Alvarez calls it a catch-22 scenario because the law requires crypto exchanges to end up being regulated financial institutions. “However, as soon as you acquire this license you would not have the authorization to note any cryptocurrencies, making it legally difficult to operate an exchange in Mexico with the fintech law in place,” he noted.
Interpretation of ‘Consumer’
Some of the rules Banxico imposes are not clear, however. Acosta Checa quoted
Since the circular seems to have been written in a rush and without careful analysis and basic competence, it leaves to the interpretation of certain important things.
For example, in his analysis, “financial institutions and foreign trade companies are not a ‘consumer' and thus can operate easily” with his exchange. Isbit has already “moved things to serve companies, corporations and organizations (which are allowed to hold virtual assets in their balance sheets according to the previous bill released March 9, 2018). Therefore we will not close down or lose our most valuable clients,” the CEO emphasized.

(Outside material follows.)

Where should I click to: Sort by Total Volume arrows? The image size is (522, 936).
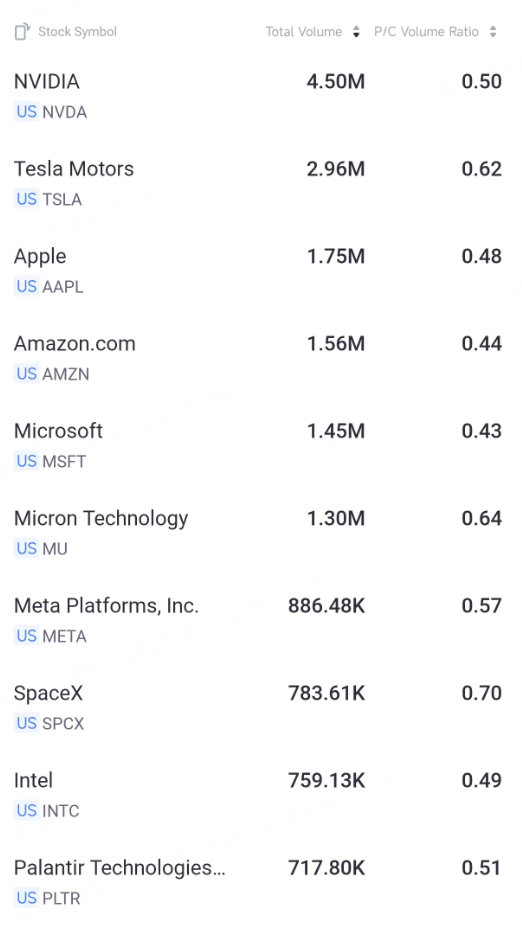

Nevertheless, Acosta Checa comprehends that, under the new guidelines, if his exchange wishes to “continue serving final ‘consumers/the public' we will need to appeal the Amparo Law and ask a court to suspend the application of the circular released by the Bank of Mexico (not the entire bill passed by the previous federal government administration on March 9, 2018).”. He clarified:
According to the March 9th bill passed by the [Mexican] congress, we have permission to operate with ‘consumers’ till September.
Damaging the Economy
The CEO of Isbit thinks that the brand-new crypto asset guidelines will adversely affect the country's economy as a whole. He described that “Mexico is the endpoint to the most significant remittance corridor worldwide (second biggest population of migrants), the 6th most visited country by tourists and [is the] country with the biggest variety of free trade contracts.” For that reason, the country “has a lot to gain from the commercial application of virtual assets (activos virtuales) to assist in free trade, tourist and monetary addition,” Acosta Checa detailed, concluding:
The impact goes beyond the crypto industry. I believe it damages the economy as a whole.
What do you think of the rules set by the central bank of Mexico? Let us know in the comments section below.